Et alors ? Assez admirative, puisque l’auteur se sert d’un sujet surexploité (la contamination à grande échelle.) pour te livrer une oeuvre des plus originales. On laisse de côté le trait d’union, ici on parle des morts et des vivants, et surtout de l’âme humaine malmenée face à des situations extrêmes.

Beaucoup de force sont dans le roman. Il y a tout d’abord une résonance avec notre monde d’aujourd’hui… Mis à part les zombies (qui ne sont au final pas le point central de l’histoire.) la vision d’un futur plausible fait froid dans le dos. La religion qui nourrit la guerre qui engendre une barbarie admise. On est à se demander qui est réellement contaminé, les morts qui reviennent à la vie ou ces miliciens qui instaurent de nouvelles lois.

L’autre puissance c’est le style. Pip le narrateur parle une sorte de patois qui mélange différents registres de langues avec quelques mots volontairement déformés (nirlandais, prosquimité, abondasif, .) Certains lecteurs peuvent en être déroutés, d’autres embarqués, comme je l’ai été. Je suis allée au Cratère, dans ce camp de réfugiés, ils fuient la guerre, veulent échapper aux zombies, ils sont rassemblés dans la crasse, au milieu des mouches, confrontés aux maladies (la gale), à la famine et à ce qu’ils considèrent comme le pire …. l’ennui.

En bref : C’est une vision noire, révoltante d’un futur qu’on ne veut pas, une histoire de fuite et de quête d’un monde meilleur. Mais c’est aussi un petit bijou qui malmène la langue française pour en sortir le meilleur. Je recommande tout simplement.

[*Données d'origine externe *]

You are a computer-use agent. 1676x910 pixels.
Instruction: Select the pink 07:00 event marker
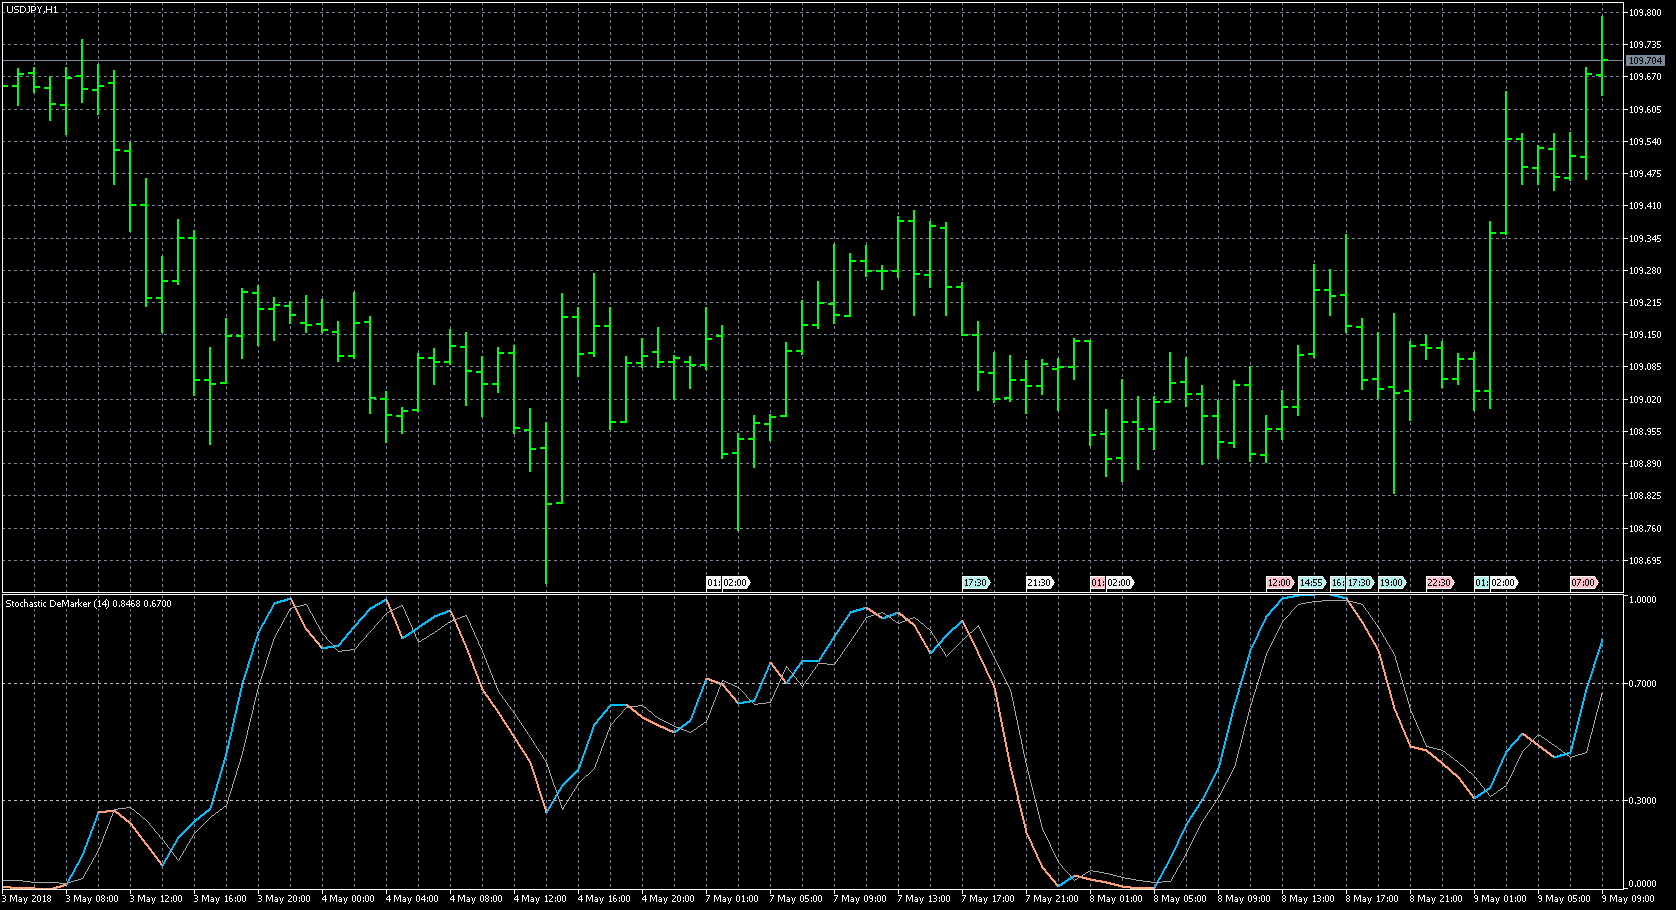pyautogui.click(x=1583, y=583)
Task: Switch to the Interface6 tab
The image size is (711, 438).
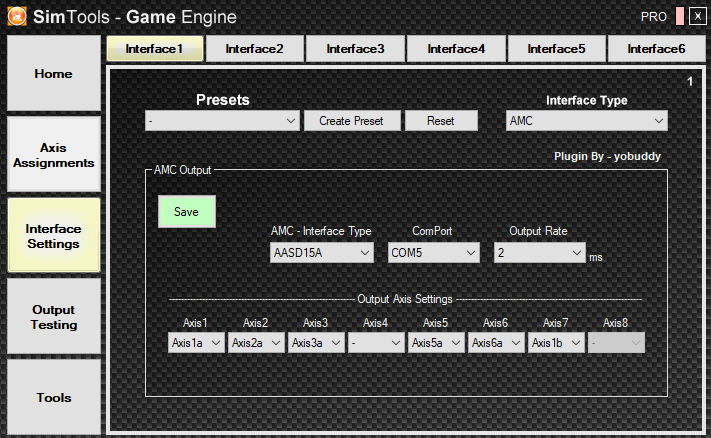Action: (657, 48)
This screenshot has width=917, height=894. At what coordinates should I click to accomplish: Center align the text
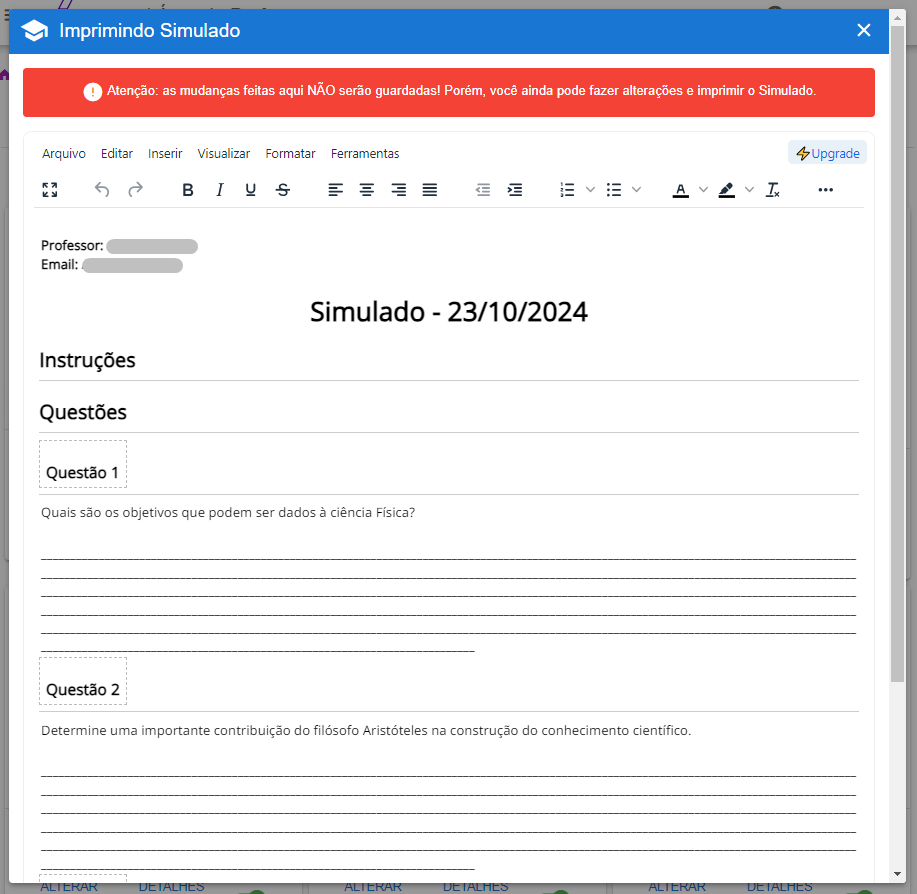tap(367, 190)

Pour trouver Des morts, des vivants :

https://www.amazon.fr/morts-vivants-Fr%C3%A9d%C3%A9ric-Soulier-ebook/dp/B06XWY3TQ6

Pour les récalcitrants d’Amazon, vous avez plein de moyens de vous procurer du Soulier  https://fredericsoulier.wixsite.com/auteurindependant

Et puis pour vous donner envie : une interview de Pip le Clou, le narrateur du roman :

En tête à tête avec un personnage de roman – Philippe Lacroix personnage de « Des morts des vivants » de Frédéric Soulier

Extraits :

Au Cratère se parlait un drôle de langage, mélange d’argot, d’interjections, d’élision et d’emprunts altérés aux diverses langues parlées par les habitants. C’était un sabir que je vous retranscris pas à l’identique, et dont je me contente de vus faire goûter le sel.

Depuis bientôt six mois, les candidats à l’émigration ne passaient plus en Tunisie qu’en perfusion. Les gardes côtes reconvertis en impitoyable cerbères chassaient sans répit les réfugiés. Conséquence, le camp Agira, enflait, faisait de la rétention.

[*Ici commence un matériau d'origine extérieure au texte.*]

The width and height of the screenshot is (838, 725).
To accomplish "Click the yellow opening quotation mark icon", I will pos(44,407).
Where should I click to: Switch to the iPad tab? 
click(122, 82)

Mais pour un homme qui a perdu toute sa famille en un instant, le dico se déclare incompétent.

 

La route – Cormac McCarthy

La route McCarthy
La route – Cormac McCarthy – 2008
(4,5 / 5)

Pourquoi ? Parce que prix Pulitzer, fin du monde et cannibales, le mélange semblait bon, alors on fonce !

L’histoire : Nos protagonistes, un père qui s’adapte et son jeune fils n’a connu que ça, subissent l’apocalypse. La pénurie, les menaces, les cannibales peuplent un monde à l’abandon. Bienvenue sur la route.

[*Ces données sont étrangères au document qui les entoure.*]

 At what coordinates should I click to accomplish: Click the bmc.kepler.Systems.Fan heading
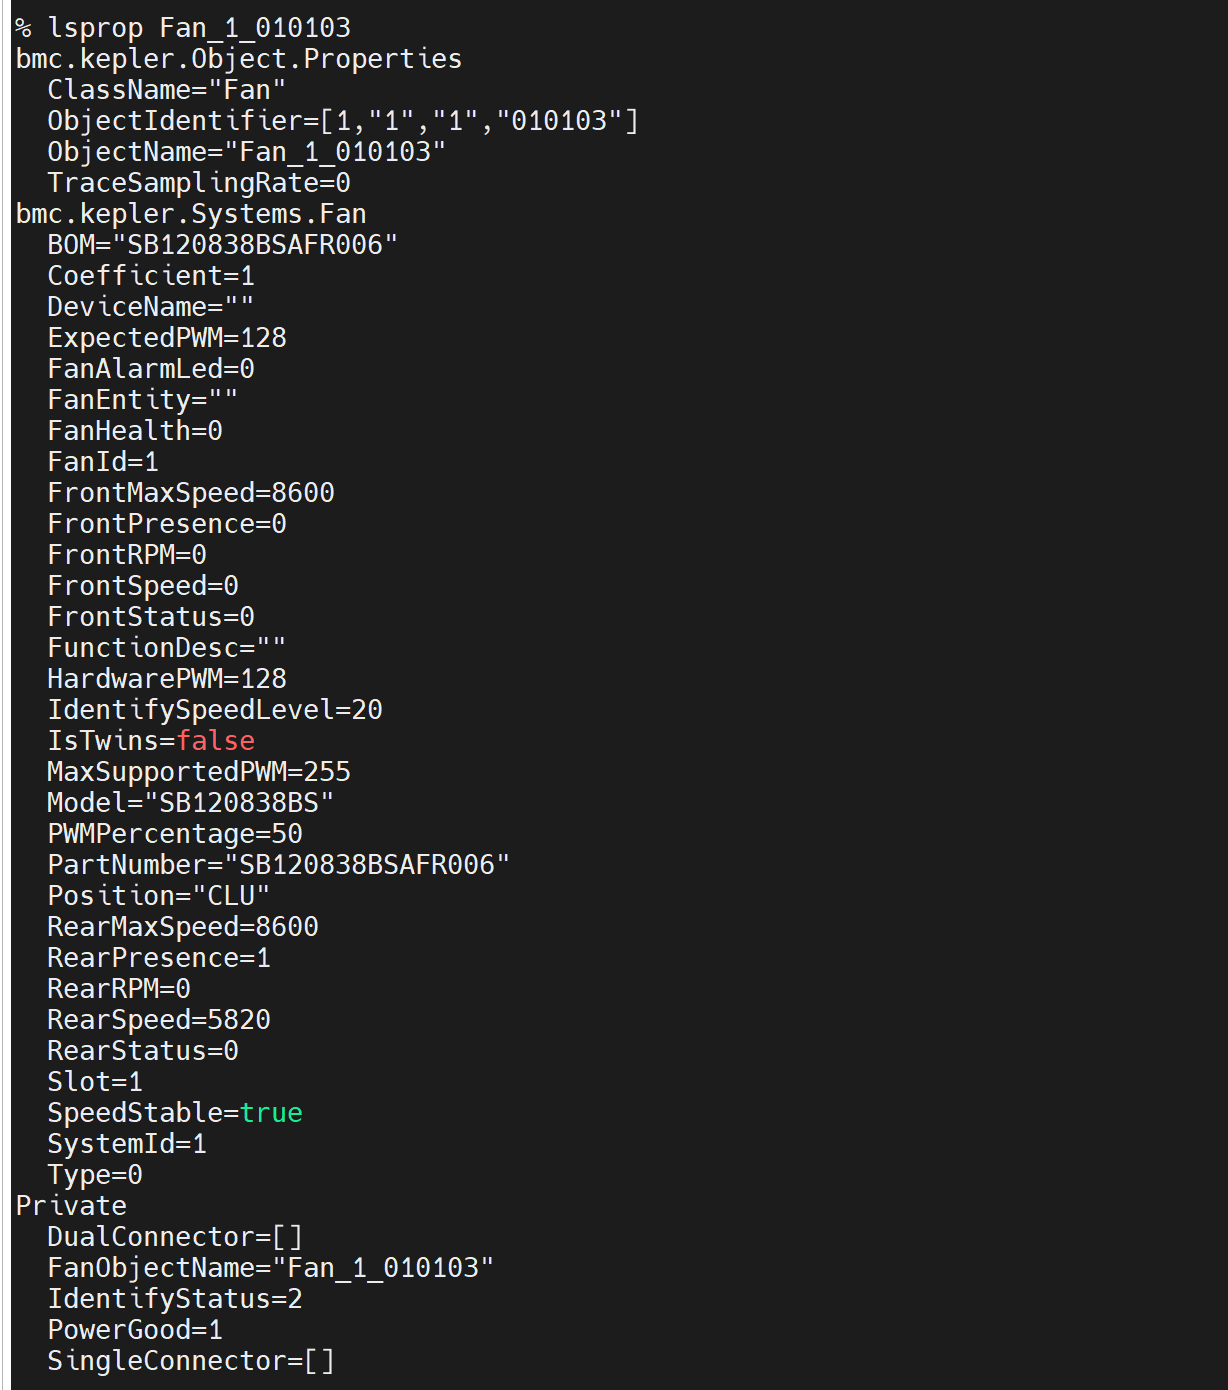click(191, 214)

Et alors ? Thème surexploité, angoisse partagée, pourrait-on parler de déjà vu ? Non parce que McCarthy – sans jeu de mot bien sûr – apporte sa nuance de gris. Le roman se veut un journal de bord de survie, même si l’espoir de jours meilleurs est aussi squelettique que l’homme et son enfant. Nous allons tracer une route triste, parce qu’il y a dans la poussière de leurs pas, la nostalgie du monde passé, une route dangereuse où la seule viande qui reste, est humaine, une route où la faim tiraille parce que l’abondance de nos supermarchés dévastés n’est plus que vide ou pourriture.

Avec des phrases puissantes, une retenue vis à vis de ses personnages, Mc Carthy nous emmène dans un endroit que nous ne voulons pas connaitre.

Et si certains sont alléchés par la présence de cannibales, sachez que McCarthy nous livre avant tout des descriptions lunaires et cendreuses qu’une chasse à l’homme barbare.

En bref : Style pénétrant avec un thème abordable qui laissera comme un goût de poussière à la fin de la lecture.

Extraits : 

Cherchant n’importe quoi qui eût une couleur.

Il se réveilla au bruit d’un lointain grondement de tonnerre et se redressa. L’indécise lumière tout autour, frissonnante et sans origine, réfractée dans dans l’averse de suie à la dérive.

Cette fois, ils mourraient vraiment de faim. le pays avait été pillé, mis à sac, ravagé. Dépouillé de la moindre miette.